How an FTA has put feta in its place
Homonyms are not allowed, so “wheta” is not a starter.
Say goodbye to New Zealand-made “feta”. The popular white salad cheese we put in salads and Greek dishes like spanakopita pie takes up a good quarter of the cheese shelves at my supermarket.
Don’t panic, it will take a while to disappear, and the cheese will still be on the shelves, just with a different name. In return, kiwifruit growers are going to get an early Christmas of $46 million savings in tariffs this season. And it is all because of the European Union – New Zealand Free Trade Agreement that came into force last week.
As the name suggests, free trade agreements (FTAs) reduce market barriers between countries, allowing the free flow of specified goods and services between them. In fact, the EU itself can be seen as a glorified free-trade agreement between its 27 member states that allows goods to be made in one EU country and sold without any tariff in another. (Something the UK has rediscovered to its immense cost having left the EU with its Brexit.)

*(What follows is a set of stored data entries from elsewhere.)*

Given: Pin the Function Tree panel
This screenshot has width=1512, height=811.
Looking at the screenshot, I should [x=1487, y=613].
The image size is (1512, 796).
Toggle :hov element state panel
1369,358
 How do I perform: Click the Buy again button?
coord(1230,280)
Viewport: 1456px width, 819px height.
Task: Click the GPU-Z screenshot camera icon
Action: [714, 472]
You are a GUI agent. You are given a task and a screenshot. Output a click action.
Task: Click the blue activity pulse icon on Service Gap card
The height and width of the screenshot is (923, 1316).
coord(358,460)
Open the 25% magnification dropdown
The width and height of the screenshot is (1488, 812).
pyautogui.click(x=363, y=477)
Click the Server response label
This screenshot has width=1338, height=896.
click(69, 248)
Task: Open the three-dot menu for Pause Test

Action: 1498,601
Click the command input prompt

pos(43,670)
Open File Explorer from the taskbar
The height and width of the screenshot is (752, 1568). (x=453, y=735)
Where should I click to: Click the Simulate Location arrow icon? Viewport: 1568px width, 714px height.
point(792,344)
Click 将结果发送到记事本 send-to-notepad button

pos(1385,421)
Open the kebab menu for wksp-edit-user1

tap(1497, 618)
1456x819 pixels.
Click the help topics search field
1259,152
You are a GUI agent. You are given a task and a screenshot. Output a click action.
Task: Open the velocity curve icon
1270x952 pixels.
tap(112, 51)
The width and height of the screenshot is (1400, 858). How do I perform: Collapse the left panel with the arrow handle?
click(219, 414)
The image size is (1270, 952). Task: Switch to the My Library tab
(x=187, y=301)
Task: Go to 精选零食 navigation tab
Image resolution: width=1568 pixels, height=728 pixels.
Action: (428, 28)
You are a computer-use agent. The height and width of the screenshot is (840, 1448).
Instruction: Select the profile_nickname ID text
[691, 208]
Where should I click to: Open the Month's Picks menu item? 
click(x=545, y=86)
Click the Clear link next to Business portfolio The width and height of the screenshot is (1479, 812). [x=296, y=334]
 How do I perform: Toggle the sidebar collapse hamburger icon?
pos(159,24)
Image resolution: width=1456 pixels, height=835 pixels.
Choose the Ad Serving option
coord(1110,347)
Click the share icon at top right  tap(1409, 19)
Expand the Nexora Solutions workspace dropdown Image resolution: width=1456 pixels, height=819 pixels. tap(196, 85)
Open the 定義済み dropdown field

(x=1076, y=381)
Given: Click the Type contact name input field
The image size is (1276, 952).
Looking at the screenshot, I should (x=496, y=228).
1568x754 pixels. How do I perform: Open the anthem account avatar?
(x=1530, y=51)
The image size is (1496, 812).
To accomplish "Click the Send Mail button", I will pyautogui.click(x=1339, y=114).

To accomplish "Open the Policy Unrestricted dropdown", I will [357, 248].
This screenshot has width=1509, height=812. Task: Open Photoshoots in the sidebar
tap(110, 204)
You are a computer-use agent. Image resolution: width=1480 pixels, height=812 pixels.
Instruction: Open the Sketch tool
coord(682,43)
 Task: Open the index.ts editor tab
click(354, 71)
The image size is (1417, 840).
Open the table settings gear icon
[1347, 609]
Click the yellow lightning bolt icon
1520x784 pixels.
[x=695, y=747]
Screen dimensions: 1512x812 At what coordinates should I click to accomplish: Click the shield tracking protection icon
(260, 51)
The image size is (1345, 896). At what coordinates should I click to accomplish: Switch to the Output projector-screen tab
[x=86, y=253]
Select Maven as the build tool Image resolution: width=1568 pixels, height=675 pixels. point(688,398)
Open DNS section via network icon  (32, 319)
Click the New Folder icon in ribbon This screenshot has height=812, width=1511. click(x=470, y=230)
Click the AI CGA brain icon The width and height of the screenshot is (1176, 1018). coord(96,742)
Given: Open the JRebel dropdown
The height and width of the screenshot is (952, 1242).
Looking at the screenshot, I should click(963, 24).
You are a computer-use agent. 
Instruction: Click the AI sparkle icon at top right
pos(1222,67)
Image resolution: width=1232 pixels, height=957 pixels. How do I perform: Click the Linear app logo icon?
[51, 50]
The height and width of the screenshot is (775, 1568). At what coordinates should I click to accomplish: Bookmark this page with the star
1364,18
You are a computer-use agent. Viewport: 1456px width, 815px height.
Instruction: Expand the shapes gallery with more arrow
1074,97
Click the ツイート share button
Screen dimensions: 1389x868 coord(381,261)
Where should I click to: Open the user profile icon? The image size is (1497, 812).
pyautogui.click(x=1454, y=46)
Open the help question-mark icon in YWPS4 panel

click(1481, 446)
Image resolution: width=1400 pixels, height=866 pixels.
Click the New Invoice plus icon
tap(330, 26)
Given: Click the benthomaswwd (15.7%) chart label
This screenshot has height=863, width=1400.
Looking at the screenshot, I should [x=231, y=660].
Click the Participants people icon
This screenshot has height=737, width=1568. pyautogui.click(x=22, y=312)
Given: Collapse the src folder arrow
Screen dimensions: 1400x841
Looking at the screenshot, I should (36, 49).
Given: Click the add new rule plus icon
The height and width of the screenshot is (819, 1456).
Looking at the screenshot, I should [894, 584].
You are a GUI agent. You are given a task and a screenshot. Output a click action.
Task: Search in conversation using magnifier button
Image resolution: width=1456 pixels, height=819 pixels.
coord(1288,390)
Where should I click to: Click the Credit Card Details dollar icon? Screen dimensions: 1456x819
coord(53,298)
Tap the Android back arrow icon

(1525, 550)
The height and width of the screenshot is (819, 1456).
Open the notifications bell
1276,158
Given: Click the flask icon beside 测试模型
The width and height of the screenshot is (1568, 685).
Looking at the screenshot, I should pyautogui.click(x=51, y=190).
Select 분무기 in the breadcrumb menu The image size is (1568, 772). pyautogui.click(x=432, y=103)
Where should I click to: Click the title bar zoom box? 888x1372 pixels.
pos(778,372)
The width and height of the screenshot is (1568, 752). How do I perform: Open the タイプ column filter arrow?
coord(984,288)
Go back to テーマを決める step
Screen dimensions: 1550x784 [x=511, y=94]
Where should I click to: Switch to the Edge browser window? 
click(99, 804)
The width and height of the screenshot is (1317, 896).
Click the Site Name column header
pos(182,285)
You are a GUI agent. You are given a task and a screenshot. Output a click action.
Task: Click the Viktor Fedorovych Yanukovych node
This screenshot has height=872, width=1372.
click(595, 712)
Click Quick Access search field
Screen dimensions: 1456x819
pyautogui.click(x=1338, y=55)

Hence the win for our kiwifruit growers who will no longer have to pay tariffs and can compete against Italian kiwifruit growers on a level playing field within European Union countries.
However, the weird thing about FTAs is that although their focus is outwards intended to increase exports, they force change on domestic behaviour. Those who are forced to change are not always happy about that, but FTAs do provide opportunities for them to develop. New Zealand is in that position now and feta cheese shows why they should.
To get reduced tariffs on our exports to the EU, New Zealand has accepted the Europeans’ mechanism of protected designation of origin (PDOs). PDOs are protected product names that recognise particular foods and wines that have been produced, processed and developed in a specific geographical area, using the recognised know-how of local producers and ingredients from the region concerned. The same or similar products can be made in other places, but those producers cannot use the PDO name.
The marketing benefits of PDOs are obvious, giving designated products exclusivity and brand-awareness. Think “Champagne”. Their use has accordingly expanded and the EU now recognises PDOs for over 2100 food and beverages. Most are wines, but they also include some 53 cheeses, including feta.
Large European cheesemakers had been calling their crumbly white cheese “feta” for some years, just as New Zealand cheesemakers do now. However, the Greeks wanted to use the EU’s PDO provision to boost its feta sales. They had argued their feta cheeses were distinctive and sought to have the feta name used only for Greek cheeses.
Danish, German and French cheesemakers wanted to continue using “feta”, arguing in the EU’s Court of Justice that it was a widely accepted name for a generic cheese type. Anyone could use the name, they argued.
The Greeks responded by pointing out that feta is made from sheep milk aged in brine. It is crumbly. The Danish and German cheeses are made from cow milk, are creamier and cut into firm slices.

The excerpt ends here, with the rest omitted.